Task description - Collect every line of the material below that contains the string "sidebar", copied in the order the lines appear.
-- BEGIN Records --
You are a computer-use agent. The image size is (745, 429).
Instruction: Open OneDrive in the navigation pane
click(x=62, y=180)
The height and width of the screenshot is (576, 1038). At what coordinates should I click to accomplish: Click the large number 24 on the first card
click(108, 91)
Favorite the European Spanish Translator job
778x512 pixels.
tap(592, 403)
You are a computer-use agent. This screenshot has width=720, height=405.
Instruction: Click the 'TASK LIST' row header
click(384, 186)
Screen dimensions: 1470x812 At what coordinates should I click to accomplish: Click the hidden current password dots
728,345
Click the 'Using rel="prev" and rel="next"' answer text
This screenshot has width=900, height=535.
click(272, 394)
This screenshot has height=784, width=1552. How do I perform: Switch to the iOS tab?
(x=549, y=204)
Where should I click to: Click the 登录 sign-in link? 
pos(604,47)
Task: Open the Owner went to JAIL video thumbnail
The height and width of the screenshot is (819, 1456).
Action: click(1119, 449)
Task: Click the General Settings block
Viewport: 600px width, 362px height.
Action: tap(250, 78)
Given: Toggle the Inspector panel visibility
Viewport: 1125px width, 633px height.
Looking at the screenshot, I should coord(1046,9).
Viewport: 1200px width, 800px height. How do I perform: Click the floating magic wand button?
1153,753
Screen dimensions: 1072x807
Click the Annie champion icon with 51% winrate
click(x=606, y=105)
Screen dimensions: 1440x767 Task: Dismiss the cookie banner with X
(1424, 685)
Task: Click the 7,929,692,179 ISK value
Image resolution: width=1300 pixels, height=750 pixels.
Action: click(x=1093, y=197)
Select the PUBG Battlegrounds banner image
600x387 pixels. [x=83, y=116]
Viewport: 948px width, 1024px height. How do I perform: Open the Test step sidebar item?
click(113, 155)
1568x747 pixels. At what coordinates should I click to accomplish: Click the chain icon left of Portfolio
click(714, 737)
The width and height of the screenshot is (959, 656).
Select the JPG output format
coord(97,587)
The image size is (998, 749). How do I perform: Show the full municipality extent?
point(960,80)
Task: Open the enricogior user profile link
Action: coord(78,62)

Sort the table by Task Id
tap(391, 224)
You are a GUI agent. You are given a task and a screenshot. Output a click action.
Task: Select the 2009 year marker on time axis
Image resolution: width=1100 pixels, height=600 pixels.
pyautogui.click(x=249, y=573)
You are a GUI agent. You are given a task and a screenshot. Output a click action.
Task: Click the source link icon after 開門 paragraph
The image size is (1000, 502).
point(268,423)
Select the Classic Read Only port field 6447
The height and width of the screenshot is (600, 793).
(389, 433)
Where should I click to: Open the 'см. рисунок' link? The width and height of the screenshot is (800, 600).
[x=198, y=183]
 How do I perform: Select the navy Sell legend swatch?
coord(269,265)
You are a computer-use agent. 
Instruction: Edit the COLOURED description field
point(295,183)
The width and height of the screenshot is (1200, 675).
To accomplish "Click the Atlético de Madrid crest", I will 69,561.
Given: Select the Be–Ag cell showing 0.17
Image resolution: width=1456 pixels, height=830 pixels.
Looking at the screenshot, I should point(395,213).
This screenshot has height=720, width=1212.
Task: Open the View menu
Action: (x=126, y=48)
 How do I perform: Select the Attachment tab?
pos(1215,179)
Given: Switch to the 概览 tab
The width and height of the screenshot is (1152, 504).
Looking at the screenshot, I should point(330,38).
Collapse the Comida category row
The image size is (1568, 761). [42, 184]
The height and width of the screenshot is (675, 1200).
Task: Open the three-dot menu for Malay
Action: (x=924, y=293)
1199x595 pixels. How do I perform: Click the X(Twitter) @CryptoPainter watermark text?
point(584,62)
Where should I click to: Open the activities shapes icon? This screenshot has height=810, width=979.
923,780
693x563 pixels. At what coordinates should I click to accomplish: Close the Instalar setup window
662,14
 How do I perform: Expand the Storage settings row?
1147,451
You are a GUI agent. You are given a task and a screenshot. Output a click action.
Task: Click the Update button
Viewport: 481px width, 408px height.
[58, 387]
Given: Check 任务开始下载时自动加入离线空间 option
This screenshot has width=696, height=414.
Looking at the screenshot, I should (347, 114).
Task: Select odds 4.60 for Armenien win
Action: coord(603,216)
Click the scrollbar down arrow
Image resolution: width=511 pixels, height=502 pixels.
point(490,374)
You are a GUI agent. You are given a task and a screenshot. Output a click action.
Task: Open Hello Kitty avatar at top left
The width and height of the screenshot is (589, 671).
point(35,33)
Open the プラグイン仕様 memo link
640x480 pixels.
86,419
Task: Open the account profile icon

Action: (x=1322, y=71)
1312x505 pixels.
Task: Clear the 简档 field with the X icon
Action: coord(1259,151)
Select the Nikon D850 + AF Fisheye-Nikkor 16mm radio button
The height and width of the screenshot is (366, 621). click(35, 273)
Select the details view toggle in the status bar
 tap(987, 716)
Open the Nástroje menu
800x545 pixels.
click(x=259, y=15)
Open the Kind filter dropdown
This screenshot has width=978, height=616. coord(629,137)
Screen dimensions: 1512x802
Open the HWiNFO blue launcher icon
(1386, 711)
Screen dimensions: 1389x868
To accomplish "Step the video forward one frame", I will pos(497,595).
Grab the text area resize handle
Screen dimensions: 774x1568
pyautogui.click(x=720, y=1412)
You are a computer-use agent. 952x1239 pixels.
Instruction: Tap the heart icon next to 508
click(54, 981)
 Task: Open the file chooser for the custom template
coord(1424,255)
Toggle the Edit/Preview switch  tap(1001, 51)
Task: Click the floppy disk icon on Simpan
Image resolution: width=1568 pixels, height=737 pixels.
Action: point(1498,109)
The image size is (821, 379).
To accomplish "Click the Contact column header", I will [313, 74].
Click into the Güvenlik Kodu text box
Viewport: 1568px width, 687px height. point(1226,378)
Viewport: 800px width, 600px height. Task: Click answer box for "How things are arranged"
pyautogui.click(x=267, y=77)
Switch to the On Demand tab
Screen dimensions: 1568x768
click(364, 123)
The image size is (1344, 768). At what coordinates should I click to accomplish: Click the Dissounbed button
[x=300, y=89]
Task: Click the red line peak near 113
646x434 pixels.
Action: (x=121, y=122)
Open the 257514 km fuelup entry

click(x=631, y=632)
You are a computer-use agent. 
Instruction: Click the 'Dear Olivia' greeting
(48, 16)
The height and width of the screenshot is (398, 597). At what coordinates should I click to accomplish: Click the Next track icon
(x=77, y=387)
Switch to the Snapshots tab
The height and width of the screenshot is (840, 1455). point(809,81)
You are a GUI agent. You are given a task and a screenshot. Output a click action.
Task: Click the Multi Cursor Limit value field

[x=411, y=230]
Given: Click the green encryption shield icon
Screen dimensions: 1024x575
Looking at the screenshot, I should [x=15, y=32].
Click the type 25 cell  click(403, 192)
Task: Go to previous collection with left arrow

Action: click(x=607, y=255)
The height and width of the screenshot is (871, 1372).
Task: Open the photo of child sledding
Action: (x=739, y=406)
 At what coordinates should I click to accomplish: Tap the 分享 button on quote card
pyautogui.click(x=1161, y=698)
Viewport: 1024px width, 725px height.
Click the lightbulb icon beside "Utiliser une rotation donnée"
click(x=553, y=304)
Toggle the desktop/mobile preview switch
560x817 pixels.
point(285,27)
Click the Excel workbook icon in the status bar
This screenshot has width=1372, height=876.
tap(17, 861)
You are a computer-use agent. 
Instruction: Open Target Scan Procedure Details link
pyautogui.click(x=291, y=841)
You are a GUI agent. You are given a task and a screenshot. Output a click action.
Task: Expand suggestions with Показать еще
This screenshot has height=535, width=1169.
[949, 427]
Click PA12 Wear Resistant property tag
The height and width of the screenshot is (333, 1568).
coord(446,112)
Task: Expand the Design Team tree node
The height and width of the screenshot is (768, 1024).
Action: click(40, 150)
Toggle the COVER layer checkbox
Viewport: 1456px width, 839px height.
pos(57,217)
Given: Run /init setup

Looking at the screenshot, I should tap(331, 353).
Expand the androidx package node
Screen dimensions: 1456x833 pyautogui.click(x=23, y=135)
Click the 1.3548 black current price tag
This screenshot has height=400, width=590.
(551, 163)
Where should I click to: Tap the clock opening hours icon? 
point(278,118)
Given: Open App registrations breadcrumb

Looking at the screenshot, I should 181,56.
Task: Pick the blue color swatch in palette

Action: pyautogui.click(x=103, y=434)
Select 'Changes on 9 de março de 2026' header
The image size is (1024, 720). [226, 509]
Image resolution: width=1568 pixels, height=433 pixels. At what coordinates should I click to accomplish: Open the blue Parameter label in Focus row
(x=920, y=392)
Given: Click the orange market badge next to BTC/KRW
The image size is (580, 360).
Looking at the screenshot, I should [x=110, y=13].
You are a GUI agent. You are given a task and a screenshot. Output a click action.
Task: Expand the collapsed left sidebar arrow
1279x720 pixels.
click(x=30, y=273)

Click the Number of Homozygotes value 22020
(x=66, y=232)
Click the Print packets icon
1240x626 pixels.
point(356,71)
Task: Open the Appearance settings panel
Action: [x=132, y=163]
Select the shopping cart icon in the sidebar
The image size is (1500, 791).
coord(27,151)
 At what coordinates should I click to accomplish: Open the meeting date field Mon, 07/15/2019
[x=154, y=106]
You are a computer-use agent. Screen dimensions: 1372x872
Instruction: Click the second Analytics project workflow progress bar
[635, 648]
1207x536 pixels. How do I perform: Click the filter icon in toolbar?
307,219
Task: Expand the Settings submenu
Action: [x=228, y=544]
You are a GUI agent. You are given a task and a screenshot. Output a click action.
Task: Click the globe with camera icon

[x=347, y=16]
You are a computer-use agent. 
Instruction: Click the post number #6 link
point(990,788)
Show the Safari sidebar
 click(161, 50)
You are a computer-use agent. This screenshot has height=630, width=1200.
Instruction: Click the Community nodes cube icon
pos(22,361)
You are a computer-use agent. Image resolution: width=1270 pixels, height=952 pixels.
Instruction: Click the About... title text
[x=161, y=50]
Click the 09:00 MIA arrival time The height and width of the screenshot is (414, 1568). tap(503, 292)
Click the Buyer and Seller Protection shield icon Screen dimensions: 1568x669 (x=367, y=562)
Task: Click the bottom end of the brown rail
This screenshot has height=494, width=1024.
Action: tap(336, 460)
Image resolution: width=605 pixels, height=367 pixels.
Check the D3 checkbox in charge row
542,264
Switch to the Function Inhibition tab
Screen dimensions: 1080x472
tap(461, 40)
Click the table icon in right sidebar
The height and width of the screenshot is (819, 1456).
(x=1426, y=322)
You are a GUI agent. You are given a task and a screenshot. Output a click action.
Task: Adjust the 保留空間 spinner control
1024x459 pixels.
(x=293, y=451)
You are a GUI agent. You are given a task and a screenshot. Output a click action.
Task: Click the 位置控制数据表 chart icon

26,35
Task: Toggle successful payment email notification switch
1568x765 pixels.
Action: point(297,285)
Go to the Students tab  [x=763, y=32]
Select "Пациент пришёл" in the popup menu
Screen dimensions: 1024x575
-- END Records --
Output below -
Viewport: 948px width, 1024px height. How do I perform: Open the Test step sidebar item?
Task: Expand the collapsed left sidebar arrow
Select the shopping cart icon in the sidebar
Show the Safari sidebar
Click the table icon in right sidebar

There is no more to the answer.